A passagem à situação de prisão domiciliária segue-se a um acórdão do Tribunal Constitucional onde se diz que devia ser posto termo à prisão preventiva, tendo em conta o novo Regime Jurídico das Medidas Cautelares em Processo Penal aprovado em Setembro e que entrou em vigor nesta sexta-feira.
No mesmo dia do acórdão, 15 de Dezembro, o Ministério Público – representado no julgamento por uma procuradora identificada como Isabel Falçony, que aparece sistematicamente na sala de audiências com cabeleiras que lhe escondem a cara – apresentou um requerimento em que pedia a substituição da prisão preventiva pela domiciliária. O requerimento foi aceite por Januário Domingos.

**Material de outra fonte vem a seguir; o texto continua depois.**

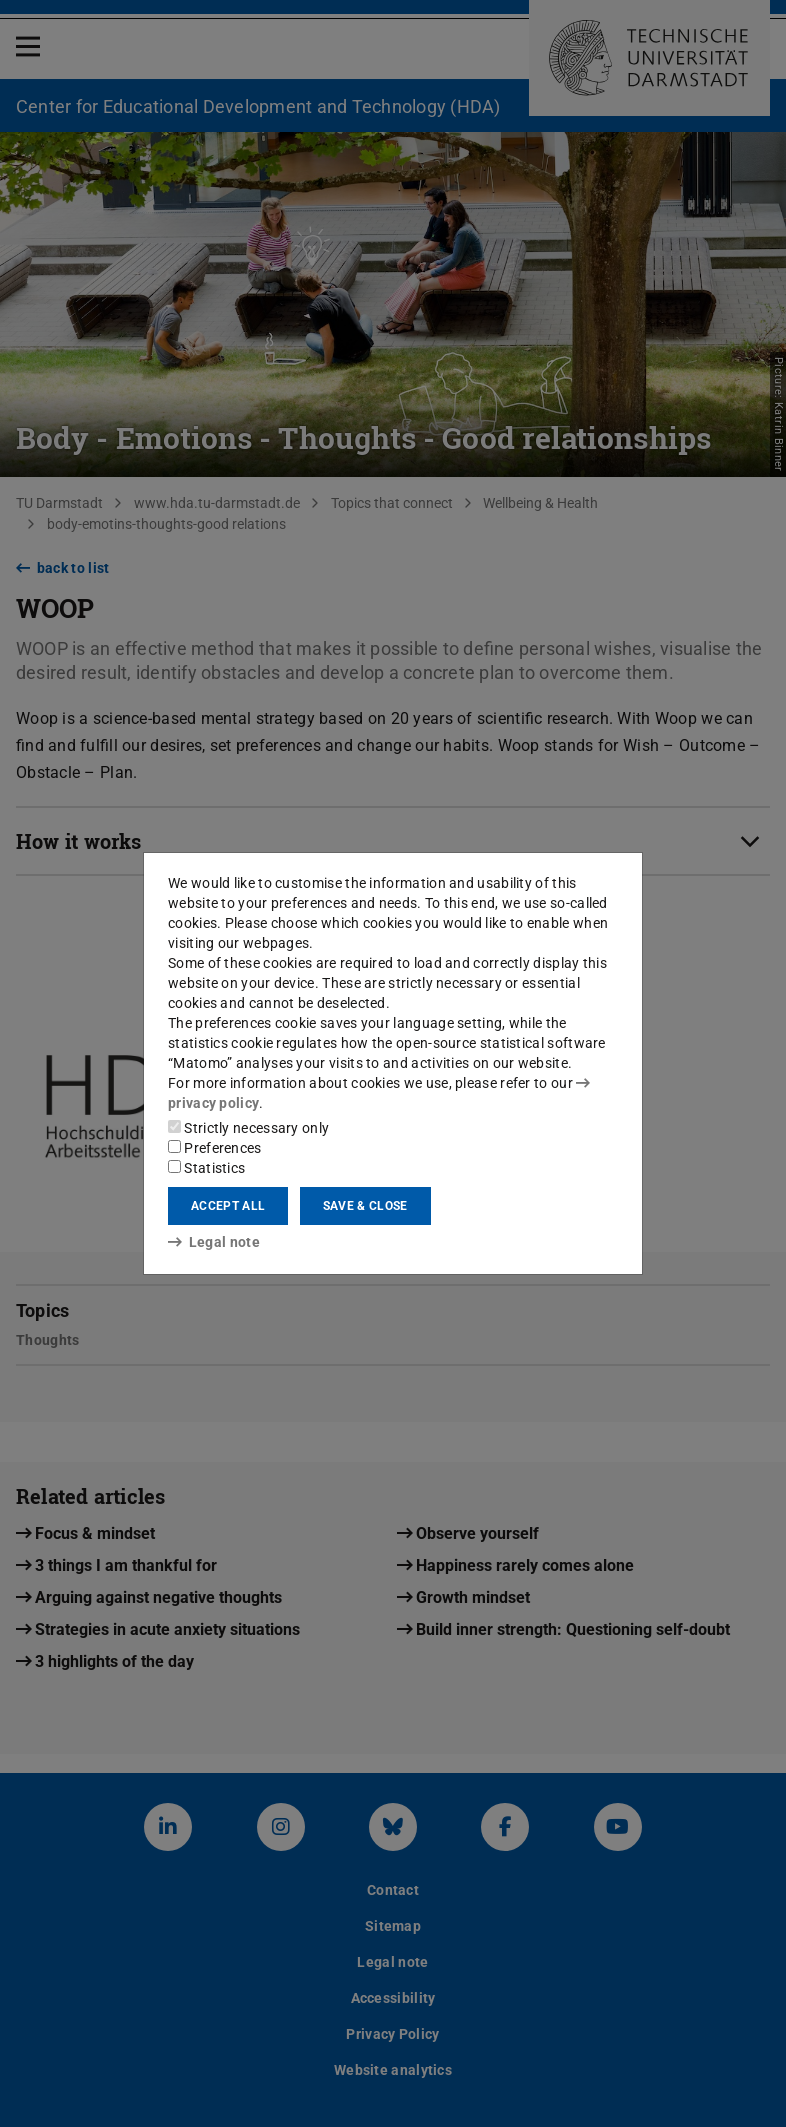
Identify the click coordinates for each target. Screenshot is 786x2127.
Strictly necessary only (248, 1128)
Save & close (365, 1206)
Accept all (228, 1206)
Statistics (206, 1168)
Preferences (215, 1148)
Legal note (214, 1242)
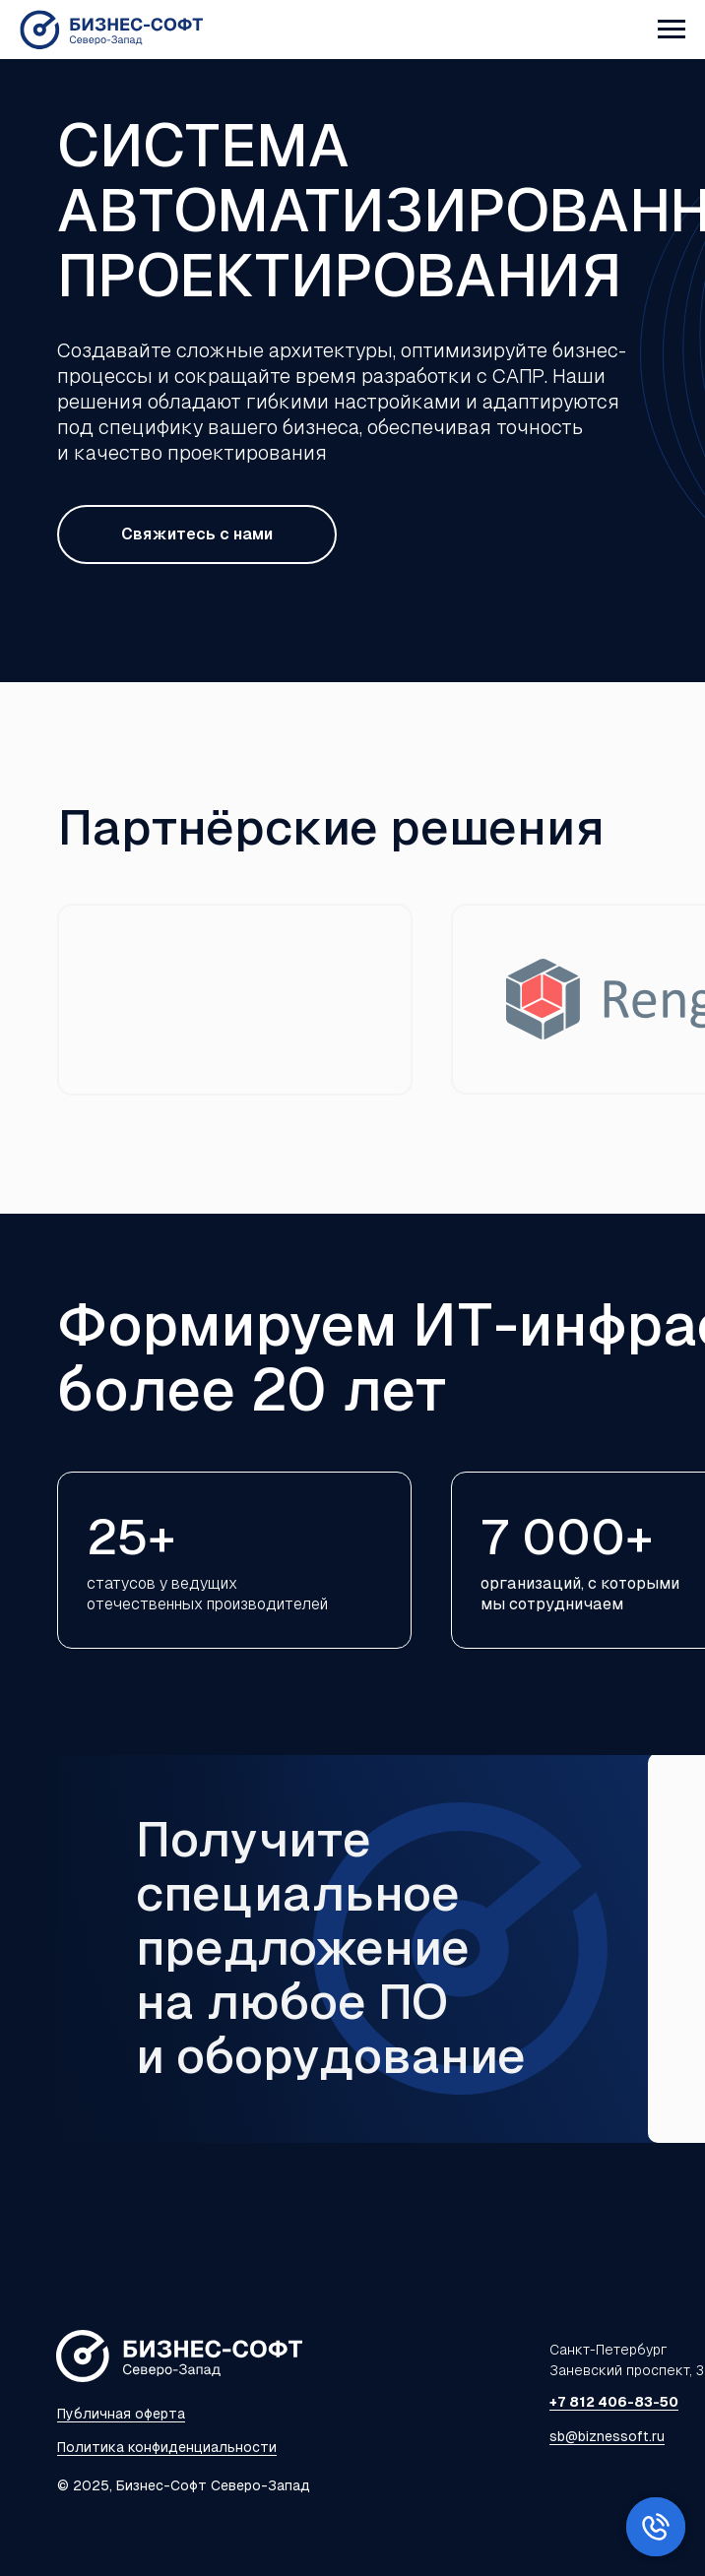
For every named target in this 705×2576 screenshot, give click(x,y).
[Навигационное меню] (671, 29)
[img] (235, 999)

A iniciativa do Ministério Público suscitou reservas aos advogados de defesa, por ter sido apresentado antes da entrada em vigor da nova legislação, embora Luís Nascimento tenha admitido que o regresso a casa iria “resolver muitos problemas" criados pelo prolongamento da detenção e arrastar do julgamento. Vários detidos tinham voltado à greve de fome antes de ser conhecida a passagem à situação de prisão domiciliária e um tentou mesmo suicidar-se, na segunda-feira.
O Procurador-Geral da República, João Maria de Sousa, justificou a antecipação com a necessidade de acelerar a medida de coacção imposta. “Tenha-se em conta que um dia a mais na cadeia, dois dias a mais na cadeia, para o preso é como se fosse uma eternidade, por isso sair sexta-feira ao invés de sair segunda-feira é um grande benefício”, disse, numa conferência de imprensa, na terça-feira. A libertação dos arguidos era pedida desde Setembro pela defesa, que invocava o excesso de prisão preventiva.
Terminada a fase de audição dos 17 arguidos – há também duas mulheres acusadas que estiveram todo este tempo em liberdade – em Janeiro o julgamento recomeça com a audição de declarantes. O tribunal quer ouvir militares, investigadores policiais e responsáveis dos serviços de segurança. A pedido da defesa foi também convocado o general António José Maria, Zé Maria, chefe do Serviço de Inteligência e Segurança Militar das Forças Armadas. Deverão também ser ouvidos dezenas de “declarantes”, entre os quais aqueles cujos nomes constam do hipotético “Governo de Salvação Nacional”.
“Acho escusado, não sei o que se pretende”, comentou ao PÚBLICO o advogado Luís Nascimento, prevendo que a longa lista de declarantes dê origem a uma “maratona” judicial. Rui Verde, especialista em Direito, que tem escrito sobre a detenção dos activistas no site Maka Angola, do activista e jornalista Rafael Marques, considera que “a primeira consequência” do caso foi “descredibilizar o sistema constitucional jurídico que estava a ser criado desde as eleições de 2008 e a Constituição de 2010, que queriam dar um aspecto de normalidade democrática a Angola”. Para ele, “em termos simbólicos” marca “o início do fim do regime”.
O suposto “governo”, uma das provas contra os activistas, reproduz uma discussão lançada em Maio na rede social Facebook por Albano Pedro, um advogado e professor de Direito de Luanda. Teria como Presidente da República interino José Kalupeteka, líder de um grupo milenarista dissidente da Igreja Adventista do Sétimo Dia. Rafael Marques seria o ministro da Justiça e Direitos Humanos e Luaty Beirão ficaria com o cargo de Procurador-Geral da República. Ele que, por ora, tem apenas olhos para Luena.